● Exercise directions: Write out exactly the lines of the entries below from the one holding "Instruction: Expand the" to the one holding "Select the orange-suit", inclusive, and leave out all other lines.
*** Record excerpts Section Begins ***
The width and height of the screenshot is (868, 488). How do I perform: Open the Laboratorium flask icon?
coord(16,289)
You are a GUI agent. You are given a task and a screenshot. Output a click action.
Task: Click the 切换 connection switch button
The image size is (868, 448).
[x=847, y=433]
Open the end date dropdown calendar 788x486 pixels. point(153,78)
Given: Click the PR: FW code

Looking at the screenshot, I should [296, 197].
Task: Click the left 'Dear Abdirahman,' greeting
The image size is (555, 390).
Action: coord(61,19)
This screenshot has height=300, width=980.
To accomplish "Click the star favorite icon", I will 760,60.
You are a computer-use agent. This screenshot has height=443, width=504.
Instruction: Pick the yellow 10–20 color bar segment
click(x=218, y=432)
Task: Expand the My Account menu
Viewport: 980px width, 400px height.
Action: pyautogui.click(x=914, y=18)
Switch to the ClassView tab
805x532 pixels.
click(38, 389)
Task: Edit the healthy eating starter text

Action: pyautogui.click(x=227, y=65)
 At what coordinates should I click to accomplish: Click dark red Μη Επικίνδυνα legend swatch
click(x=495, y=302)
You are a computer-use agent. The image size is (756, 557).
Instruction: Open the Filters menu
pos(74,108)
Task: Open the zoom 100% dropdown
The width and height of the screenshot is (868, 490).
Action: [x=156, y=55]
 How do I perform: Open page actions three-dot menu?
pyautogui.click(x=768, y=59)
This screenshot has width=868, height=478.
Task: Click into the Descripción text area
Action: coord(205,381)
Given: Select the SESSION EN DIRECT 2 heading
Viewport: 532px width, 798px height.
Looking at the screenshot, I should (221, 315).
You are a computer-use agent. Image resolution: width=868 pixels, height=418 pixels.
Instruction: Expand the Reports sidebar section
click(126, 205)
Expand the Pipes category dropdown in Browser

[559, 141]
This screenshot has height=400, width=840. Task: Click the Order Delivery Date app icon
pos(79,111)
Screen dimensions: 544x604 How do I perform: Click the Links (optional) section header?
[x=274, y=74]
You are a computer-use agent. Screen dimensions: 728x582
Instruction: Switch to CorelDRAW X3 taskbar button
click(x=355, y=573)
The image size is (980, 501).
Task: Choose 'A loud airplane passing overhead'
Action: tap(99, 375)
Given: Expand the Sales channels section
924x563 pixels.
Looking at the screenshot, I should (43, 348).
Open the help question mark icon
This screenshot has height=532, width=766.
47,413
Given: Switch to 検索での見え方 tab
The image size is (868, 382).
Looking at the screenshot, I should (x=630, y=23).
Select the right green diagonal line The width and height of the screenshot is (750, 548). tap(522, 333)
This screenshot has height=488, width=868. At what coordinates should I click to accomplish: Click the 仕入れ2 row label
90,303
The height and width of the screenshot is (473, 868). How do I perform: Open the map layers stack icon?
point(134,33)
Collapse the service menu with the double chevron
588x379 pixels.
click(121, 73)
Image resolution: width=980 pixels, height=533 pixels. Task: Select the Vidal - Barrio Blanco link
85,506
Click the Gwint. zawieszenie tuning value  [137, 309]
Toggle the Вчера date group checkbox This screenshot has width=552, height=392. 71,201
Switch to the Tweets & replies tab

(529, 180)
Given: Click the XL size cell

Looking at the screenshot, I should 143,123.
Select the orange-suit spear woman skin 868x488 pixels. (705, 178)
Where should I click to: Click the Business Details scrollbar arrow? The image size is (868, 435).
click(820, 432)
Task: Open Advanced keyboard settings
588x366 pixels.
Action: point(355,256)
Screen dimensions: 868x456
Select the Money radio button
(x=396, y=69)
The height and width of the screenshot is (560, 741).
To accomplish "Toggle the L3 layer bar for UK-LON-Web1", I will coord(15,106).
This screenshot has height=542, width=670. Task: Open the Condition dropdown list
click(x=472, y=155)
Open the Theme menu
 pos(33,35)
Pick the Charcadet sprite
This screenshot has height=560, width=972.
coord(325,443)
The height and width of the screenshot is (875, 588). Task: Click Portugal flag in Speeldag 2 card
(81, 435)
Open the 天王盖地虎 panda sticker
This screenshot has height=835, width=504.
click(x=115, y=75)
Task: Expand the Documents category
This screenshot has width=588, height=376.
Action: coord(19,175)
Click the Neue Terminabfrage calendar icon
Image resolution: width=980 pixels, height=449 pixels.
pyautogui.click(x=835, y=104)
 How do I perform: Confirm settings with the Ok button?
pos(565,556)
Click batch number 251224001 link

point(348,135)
*** Record excerpts Section Ends ***
● Exercise answer:
Instruction: Expand the Reports sidebar section
click(126, 205)
Expand the Pipes category dropdown in Browser

[559, 141]
This screenshot has height=400, width=840. Task: Click the Order Delivery Date app icon
pos(79,111)
Screen dimensions: 544x604 How do I perform: Click the Links (optional) section header?
[x=274, y=74]
You are a computer-use agent. Screen dimensions: 728x582
Instruction: Switch to CorelDRAW X3 taskbar button
click(x=355, y=573)
The image size is (980, 501).
Task: Choose 'A loud airplane passing overhead'
Action: tap(99, 375)
Given: Expand the Sales channels section
924x563 pixels.
Looking at the screenshot, I should (43, 348).
Open the help question mark icon
This screenshot has height=532, width=766.
47,413
Given: Switch to 検索での見え方 tab
The image size is (868, 382).
Looking at the screenshot, I should (x=630, y=23).
Select the right green diagonal line The width and height of the screenshot is (750, 548). tap(522, 333)
This screenshot has height=488, width=868. At what coordinates should I click to accomplish: Click the 仕入れ2 row label
90,303
The height and width of the screenshot is (473, 868). How do I perform: Open the map layers stack icon?
point(134,33)
Collapse the service menu with the double chevron
588x379 pixels.
click(121, 73)
Image resolution: width=980 pixels, height=533 pixels. Task: Select the Vidal - Barrio Blanco link
85,506
Click the Gwint. zawieszenie tuning value  [137, 309]
Toggle the Вчера date group checkbox This screenshot has width=552, height=392. 71,201
Switch to the Tweets & replies tab

(529, 180)
Given: Click the XL size cell

Looking at the screenshot, I should 143,123.
Select the orange-suit spear woman skin 868x488 pixels. (705, 178)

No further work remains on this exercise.